Although magnesium deficiency is associated with abnormalities in vitamin D metabolism, hypocalce-mia, and impaired PTH secretion, epidemiological studies linking magnesium intakes to measures of skeletal health have produced conflicting results. Some studies report significant associations between dietary magnesium intake and bone mineral density, but others have not supported this finding. Relationships between magnesium status and bone mass may be more challenging to elucidate due to the lack of a highly sensitive indicator of magnesium status.

Studies have indicated that typical magnesium intakes in healthy adolescents may not be sufficient to maintain magnesium balance.
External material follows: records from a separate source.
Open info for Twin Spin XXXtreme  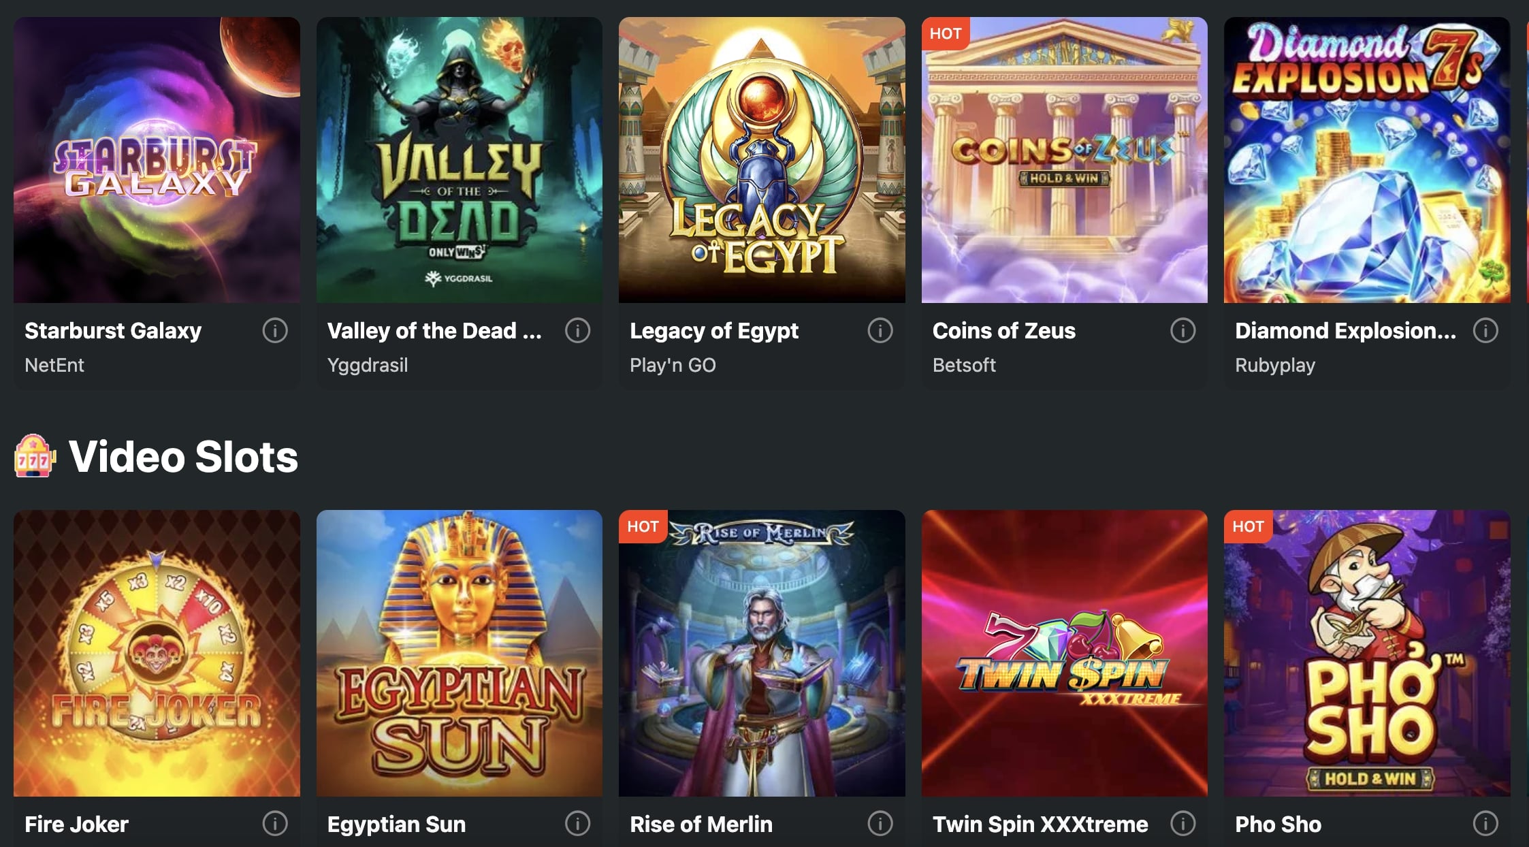point(1182,824)
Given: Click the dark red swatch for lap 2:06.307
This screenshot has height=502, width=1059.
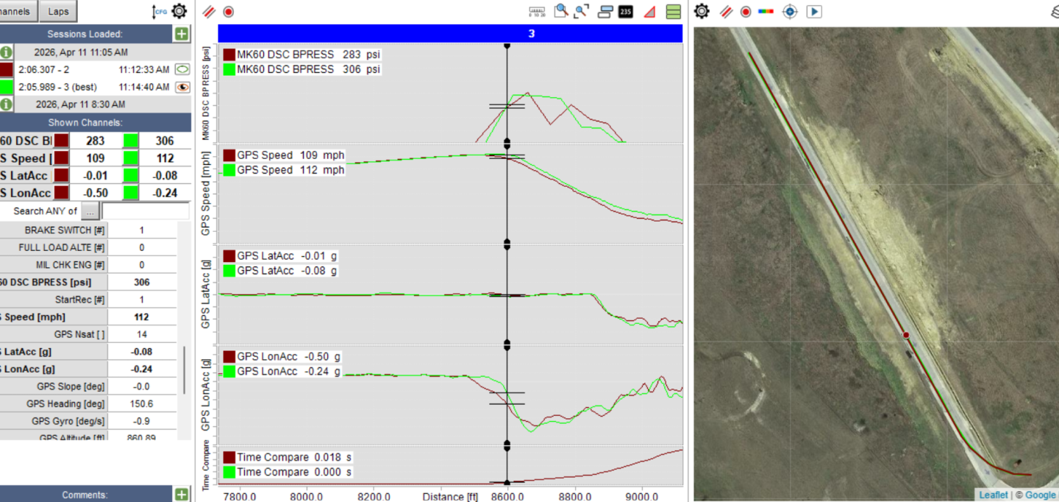Looking at the screenshot, I should click(7, 69).
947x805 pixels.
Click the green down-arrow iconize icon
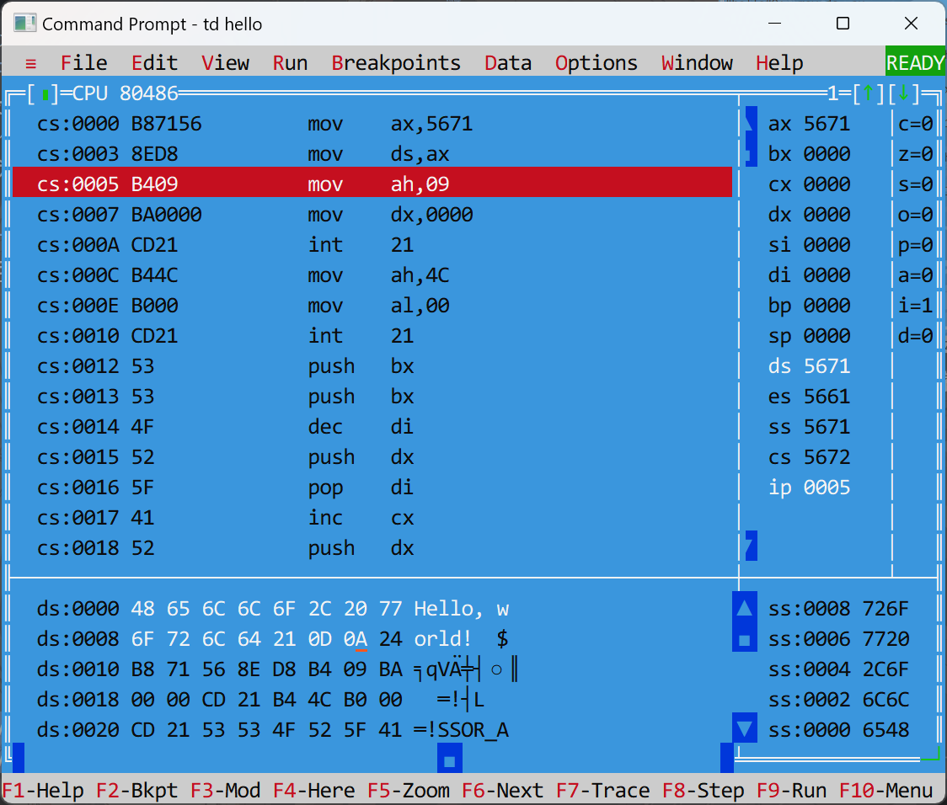point(902,93)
Data on the impact of magnesium supplementation on bone mass remain controversial. While some studies have found magnesium supplementation to result in positive effects on bone mass, others have reported no significant benefit. Additional studies are needed to clarify these discrepancies and to assess the net effect of magnesium status and supplementation on bone metabolism. Because dietary intakes fall below recommended levels in several age groups and because of the known relationships between magnesium and hormones integral to bone health, increased attention should be focused on optimal magnesium intakes in relation to bone homeostasis.